#### [YOUR ASSIGNMENT]
Each line of the data below holding the word "plus" must be copied.

#### [GIVEN INFORMATION]

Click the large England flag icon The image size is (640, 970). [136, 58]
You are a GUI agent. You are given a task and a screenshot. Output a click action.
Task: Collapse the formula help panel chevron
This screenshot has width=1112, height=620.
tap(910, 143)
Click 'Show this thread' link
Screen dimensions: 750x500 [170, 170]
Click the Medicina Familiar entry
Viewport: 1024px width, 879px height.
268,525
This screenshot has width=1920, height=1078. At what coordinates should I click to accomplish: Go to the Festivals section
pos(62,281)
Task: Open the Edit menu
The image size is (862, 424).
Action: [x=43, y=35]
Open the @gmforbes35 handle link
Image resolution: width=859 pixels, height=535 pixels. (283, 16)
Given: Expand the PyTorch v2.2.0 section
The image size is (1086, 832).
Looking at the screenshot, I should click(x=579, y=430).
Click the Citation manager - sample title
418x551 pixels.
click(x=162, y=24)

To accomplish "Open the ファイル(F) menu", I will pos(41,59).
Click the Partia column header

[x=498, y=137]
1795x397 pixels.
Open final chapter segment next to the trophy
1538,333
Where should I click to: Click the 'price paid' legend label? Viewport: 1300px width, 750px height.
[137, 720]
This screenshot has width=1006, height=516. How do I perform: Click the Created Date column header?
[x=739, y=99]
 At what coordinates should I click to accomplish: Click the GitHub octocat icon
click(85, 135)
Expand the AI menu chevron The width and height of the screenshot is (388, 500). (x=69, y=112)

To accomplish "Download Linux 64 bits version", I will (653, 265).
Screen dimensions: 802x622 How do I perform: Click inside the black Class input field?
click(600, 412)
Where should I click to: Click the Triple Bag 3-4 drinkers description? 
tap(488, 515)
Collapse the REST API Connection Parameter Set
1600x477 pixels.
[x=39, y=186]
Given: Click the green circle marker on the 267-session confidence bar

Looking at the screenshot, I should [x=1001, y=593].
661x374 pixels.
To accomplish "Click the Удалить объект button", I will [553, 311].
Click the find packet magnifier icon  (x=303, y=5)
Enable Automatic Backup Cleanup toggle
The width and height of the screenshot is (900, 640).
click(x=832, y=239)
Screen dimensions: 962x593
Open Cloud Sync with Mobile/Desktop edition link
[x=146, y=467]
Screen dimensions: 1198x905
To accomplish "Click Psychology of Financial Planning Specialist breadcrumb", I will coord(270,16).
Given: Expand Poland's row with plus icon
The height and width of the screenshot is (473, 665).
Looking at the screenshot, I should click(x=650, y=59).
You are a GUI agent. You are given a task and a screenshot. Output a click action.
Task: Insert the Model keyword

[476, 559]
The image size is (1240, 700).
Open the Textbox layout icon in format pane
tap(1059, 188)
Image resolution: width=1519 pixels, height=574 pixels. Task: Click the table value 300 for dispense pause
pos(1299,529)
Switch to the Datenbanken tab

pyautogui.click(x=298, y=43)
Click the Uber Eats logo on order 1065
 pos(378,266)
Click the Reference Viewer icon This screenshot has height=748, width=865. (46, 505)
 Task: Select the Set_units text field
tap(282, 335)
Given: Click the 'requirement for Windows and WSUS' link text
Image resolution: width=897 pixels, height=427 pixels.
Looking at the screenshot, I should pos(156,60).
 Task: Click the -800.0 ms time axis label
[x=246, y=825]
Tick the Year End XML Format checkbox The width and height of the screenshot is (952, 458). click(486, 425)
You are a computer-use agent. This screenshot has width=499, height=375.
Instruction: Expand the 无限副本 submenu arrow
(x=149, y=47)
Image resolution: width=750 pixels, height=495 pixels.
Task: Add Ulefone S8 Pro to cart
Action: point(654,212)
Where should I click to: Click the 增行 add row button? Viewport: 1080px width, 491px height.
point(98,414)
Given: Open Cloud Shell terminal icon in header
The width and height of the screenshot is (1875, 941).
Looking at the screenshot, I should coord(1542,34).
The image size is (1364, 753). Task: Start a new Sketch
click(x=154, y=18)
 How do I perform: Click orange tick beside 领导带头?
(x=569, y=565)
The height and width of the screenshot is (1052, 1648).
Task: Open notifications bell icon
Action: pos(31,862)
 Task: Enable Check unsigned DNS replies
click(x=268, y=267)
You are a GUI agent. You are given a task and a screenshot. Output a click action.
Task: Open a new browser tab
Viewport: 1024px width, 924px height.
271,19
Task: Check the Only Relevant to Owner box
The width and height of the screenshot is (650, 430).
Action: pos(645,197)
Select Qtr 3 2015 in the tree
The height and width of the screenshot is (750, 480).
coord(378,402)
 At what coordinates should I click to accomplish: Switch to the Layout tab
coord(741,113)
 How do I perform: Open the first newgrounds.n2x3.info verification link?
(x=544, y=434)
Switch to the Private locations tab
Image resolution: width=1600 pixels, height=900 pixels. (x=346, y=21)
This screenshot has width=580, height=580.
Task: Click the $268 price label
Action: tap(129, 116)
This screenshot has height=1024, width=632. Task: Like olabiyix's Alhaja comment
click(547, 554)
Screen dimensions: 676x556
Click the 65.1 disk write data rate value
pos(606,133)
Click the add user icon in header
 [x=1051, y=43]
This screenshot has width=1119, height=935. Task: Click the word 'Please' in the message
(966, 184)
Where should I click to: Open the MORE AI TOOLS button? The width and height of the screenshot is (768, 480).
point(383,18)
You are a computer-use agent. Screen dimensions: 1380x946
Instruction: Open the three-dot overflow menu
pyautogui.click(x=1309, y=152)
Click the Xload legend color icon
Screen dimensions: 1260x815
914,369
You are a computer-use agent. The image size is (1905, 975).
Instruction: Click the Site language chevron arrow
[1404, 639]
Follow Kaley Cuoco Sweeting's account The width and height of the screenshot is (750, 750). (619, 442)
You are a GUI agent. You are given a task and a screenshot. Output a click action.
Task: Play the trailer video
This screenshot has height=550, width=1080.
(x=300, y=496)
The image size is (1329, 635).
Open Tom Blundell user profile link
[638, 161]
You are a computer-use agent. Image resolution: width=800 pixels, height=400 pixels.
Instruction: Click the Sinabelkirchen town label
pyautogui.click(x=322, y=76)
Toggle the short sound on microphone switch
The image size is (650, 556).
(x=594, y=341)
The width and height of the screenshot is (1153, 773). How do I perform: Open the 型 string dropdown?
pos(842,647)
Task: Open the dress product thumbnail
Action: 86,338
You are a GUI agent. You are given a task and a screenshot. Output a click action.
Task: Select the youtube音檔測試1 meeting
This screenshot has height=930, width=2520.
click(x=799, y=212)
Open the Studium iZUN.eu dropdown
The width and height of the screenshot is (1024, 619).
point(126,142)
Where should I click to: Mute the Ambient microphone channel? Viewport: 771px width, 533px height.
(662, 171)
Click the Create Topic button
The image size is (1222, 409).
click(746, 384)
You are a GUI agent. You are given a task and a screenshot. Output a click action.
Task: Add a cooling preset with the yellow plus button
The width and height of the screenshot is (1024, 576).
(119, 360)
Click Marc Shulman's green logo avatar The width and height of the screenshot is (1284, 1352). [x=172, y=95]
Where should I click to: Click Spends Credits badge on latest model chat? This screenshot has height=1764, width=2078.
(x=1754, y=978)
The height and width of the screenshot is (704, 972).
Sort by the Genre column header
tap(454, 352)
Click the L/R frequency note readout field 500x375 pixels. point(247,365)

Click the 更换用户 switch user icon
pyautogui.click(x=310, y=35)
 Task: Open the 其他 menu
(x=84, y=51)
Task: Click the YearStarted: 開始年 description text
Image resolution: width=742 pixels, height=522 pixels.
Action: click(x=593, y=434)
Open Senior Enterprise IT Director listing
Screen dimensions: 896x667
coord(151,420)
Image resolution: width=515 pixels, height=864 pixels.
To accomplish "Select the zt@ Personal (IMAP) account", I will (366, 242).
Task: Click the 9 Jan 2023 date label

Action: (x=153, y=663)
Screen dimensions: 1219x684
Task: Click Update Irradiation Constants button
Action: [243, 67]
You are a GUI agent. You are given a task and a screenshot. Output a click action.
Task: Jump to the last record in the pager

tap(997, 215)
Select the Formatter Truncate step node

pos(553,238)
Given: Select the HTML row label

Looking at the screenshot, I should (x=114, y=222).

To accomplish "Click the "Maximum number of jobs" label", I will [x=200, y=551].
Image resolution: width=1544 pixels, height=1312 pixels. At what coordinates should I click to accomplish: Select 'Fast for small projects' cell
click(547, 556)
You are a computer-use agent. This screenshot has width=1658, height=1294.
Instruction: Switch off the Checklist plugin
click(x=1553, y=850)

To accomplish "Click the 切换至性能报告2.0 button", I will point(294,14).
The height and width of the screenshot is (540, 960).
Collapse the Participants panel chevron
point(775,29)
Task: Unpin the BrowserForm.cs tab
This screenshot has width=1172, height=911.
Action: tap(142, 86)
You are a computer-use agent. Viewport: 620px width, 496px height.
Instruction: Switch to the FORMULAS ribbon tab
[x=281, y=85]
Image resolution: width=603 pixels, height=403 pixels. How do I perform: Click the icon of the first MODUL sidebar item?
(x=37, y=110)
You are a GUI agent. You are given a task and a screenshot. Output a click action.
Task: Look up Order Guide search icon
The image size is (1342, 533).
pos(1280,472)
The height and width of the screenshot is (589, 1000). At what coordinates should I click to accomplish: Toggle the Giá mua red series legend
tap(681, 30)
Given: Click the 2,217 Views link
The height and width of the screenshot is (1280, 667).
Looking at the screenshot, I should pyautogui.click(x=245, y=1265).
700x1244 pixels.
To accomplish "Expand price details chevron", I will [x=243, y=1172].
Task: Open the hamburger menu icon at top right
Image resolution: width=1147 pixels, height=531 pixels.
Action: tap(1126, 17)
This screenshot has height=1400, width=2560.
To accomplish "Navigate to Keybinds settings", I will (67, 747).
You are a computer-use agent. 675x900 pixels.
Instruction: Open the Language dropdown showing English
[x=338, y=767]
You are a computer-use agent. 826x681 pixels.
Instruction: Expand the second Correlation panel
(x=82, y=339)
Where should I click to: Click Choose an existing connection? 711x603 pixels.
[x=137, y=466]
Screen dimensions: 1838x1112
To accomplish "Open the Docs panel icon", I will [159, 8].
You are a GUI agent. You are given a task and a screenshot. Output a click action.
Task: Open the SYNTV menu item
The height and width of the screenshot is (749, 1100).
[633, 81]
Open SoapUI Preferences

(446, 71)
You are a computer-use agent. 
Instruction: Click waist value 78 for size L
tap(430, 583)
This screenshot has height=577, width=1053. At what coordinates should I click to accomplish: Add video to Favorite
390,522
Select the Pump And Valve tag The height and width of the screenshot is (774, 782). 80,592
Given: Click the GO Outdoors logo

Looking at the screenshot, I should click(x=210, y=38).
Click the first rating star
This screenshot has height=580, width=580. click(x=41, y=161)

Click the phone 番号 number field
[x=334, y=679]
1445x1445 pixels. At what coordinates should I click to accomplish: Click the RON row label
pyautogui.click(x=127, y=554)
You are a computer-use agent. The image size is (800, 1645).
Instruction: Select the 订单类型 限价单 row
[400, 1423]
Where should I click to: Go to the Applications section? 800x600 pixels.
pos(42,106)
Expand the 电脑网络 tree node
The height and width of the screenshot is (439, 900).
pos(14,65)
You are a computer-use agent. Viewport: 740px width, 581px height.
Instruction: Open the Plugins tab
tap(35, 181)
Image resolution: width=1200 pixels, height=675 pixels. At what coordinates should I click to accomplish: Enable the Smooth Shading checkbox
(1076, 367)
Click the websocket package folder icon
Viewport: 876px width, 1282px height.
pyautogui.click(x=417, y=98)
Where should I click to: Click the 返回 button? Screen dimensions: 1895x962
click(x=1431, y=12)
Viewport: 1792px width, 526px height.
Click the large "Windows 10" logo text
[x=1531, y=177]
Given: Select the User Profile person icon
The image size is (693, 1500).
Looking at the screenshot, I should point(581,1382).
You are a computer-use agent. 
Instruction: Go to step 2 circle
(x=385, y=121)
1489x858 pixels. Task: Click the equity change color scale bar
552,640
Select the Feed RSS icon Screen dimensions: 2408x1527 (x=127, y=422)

#### [ANSWER TO THIS TASK]
Given: Expand Poland's row with plus icon
Task: Add a cooling preset with the yellow plus button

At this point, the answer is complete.